PWAs don’t have store presence and they restrict the computing and tracking powers which are easily available to a native app. It looks like this is the only case why most companies are holding off releasing PWA versions of their mobile sites and seem to have stuck in the past of mobile. 

Let’s start with Google, the one who helped jump-start the PWA movement. Its ‘Contacts’ and ‘Calendar’ webapps are redeveloped from scratch but still completely refuse to work on the mobile web or in offline mode. Calendar bluntly refuses to even open on mobile, it’s just about adding a little responsive code to get it on mobile. 

Google Keep can handle offline states once in memory, fast first paint but cannot launch a new instance if the device is offline. It annoys users with banner to download native app every single time you launch it.

Above: left ‘Google Keep’ when you try to start it with no internet. It simply gives up. And on the right we have ‘Twitter’, it atleast tries, displays some of the UI. It even lets you compose a tweet till you get online.

‘Gmail’ on desktop is a true PWA , launches and works offline, but again refuses to even launch on mobile web in its new form.

Long before apple started native apps for iPhone, its first ‘apps’ were webapps. At that time Google embraced mobile web completely and developed new mobile experiences.

Classic Google calendar mobile webapp based on initial days of iPhone

I know, developing something new requires efforts time and money. But google has done all of that for desktop webapps, rewriting them according to their new material design guideline s, have most of the PWA capabilties. They are just stubborn and plainly refuse to work on mobile web.

Consider the Facebook mobile website. It doesn’t even have a sticky header section. On simple swiping on the screen, the header goes up and when you spend significant time scrolling and now wish to switch to other tabs in the header it’s nearly impossible without scrolling to top. This UX frustrates user and makes them want to download the app.

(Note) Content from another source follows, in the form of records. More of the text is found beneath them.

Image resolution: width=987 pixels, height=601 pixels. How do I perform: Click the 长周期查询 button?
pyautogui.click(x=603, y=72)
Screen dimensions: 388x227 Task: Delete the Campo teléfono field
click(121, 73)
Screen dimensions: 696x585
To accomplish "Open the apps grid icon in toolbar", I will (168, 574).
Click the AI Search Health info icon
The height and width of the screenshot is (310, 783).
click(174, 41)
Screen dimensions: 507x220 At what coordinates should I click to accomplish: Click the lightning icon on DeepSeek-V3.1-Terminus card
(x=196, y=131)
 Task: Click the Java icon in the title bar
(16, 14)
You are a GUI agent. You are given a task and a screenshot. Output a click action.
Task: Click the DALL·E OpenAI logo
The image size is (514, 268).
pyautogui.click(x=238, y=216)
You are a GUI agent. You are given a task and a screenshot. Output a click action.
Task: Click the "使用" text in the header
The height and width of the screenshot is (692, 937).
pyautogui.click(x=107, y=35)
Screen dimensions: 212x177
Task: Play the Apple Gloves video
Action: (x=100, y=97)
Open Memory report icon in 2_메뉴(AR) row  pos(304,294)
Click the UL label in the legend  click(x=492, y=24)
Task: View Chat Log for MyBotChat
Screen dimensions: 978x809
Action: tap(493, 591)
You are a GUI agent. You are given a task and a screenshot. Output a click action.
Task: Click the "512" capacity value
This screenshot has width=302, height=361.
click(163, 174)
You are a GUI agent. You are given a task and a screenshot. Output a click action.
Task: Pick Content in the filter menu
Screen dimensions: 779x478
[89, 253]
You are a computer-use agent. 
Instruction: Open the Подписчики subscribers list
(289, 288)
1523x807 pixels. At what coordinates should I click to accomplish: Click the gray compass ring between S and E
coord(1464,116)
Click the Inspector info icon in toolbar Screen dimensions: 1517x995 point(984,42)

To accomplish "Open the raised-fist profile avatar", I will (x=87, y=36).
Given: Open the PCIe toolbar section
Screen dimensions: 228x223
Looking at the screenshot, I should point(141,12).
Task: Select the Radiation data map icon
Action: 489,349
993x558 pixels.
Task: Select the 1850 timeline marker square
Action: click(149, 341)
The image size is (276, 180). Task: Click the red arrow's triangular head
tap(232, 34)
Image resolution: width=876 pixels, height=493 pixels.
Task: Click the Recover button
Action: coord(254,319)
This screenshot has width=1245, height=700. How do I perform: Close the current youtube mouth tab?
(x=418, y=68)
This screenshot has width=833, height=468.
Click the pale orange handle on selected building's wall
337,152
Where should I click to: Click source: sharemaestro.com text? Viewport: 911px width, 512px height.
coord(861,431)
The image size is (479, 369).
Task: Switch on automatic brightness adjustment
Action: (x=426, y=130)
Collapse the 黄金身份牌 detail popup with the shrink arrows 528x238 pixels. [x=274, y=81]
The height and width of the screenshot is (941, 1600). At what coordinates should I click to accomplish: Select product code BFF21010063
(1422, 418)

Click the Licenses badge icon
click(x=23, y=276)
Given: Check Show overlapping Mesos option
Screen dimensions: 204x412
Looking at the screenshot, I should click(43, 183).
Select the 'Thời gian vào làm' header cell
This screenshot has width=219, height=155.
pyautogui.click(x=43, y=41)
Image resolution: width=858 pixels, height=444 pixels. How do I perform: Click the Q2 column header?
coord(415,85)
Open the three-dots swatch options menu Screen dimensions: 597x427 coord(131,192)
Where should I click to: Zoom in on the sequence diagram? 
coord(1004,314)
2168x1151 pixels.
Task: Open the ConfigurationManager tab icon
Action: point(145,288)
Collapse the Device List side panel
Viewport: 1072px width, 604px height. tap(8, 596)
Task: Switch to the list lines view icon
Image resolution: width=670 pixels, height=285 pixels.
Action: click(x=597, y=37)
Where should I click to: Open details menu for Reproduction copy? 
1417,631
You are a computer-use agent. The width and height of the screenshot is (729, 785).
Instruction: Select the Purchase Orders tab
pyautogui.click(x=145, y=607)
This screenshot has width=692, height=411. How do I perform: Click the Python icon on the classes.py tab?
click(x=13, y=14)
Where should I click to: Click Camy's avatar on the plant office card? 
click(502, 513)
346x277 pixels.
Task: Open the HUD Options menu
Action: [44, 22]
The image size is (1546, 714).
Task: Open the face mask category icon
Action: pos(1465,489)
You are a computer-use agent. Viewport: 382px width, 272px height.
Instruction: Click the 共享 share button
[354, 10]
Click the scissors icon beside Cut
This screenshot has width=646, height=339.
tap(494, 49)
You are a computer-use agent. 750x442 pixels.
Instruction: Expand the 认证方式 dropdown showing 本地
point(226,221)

And it’s not that like technically difficult to implement a sticky header or they have stopped developing new features for mobileweb facebook. They already have a sticky banner to ask users to download “Lite” version of app. This is clearly a management decision because unlike its desktop webapp which can do almost everything the native mobile apps can do, the mobile webapp is just a historic relic.

(above: facebook webapp, you can see it has header for newsfeed, friend-requests, notifications, etc.  But on scrolling for a little bit , the header too goes up with the content, and then say you wanted to search for a profile or view notification , you will have to scroll all the way to the top and then navigate to respective tab. Spoiler: keeping that header always stuck to top is super easy to implement, instagram has both header and bottom navbar in its mobile webapp)

Instagram has almost a complete PWA, it even has notifications. It has all the features but decides to skip messaging to keep its native users. Facebook messenger does something similar. It has a responsive webapp that uses notifications on desktop, but outright refuses to even open on mobile. (btw, chat used to work on mobile webapp of facebook a few years back. The reason to remove it was purely to push ‘messenger’ native app)

Above: You can see ‘Messenger’ doesnt even allow you to login. And says the only way you can use this service is through native app.

The only company that has truly embraced PWA is twitter. It is using every possible feature PWAs can offer, features that it can turn on and off based on the platform capabilities and enjoying the benefits of a single codebase. 

What features these giants have skipped from their webapps are

1) proved to be possible for implementation on mobile web, many small players have proved power of mobile web

2) Easy to implement , with little to no coding effort in their current or brand new sites

3) helps them in longer run with single code base, and can lead to faster updates.

The only obvious reason left out for them not doing it is deliberate management decision to stick to native apps. Unlike Native apps, PWAs cant stay in the background continuously tracking user’s location, microphone, SMS and call logs. This tracking data is valuable for companies and management will definitely be happy sacrificing everything else over user data.

The choice is now ours, we can switch to alternatives forcing these giants to move to mobile web. If they are unwilling to adapt, new players are ready to take their place.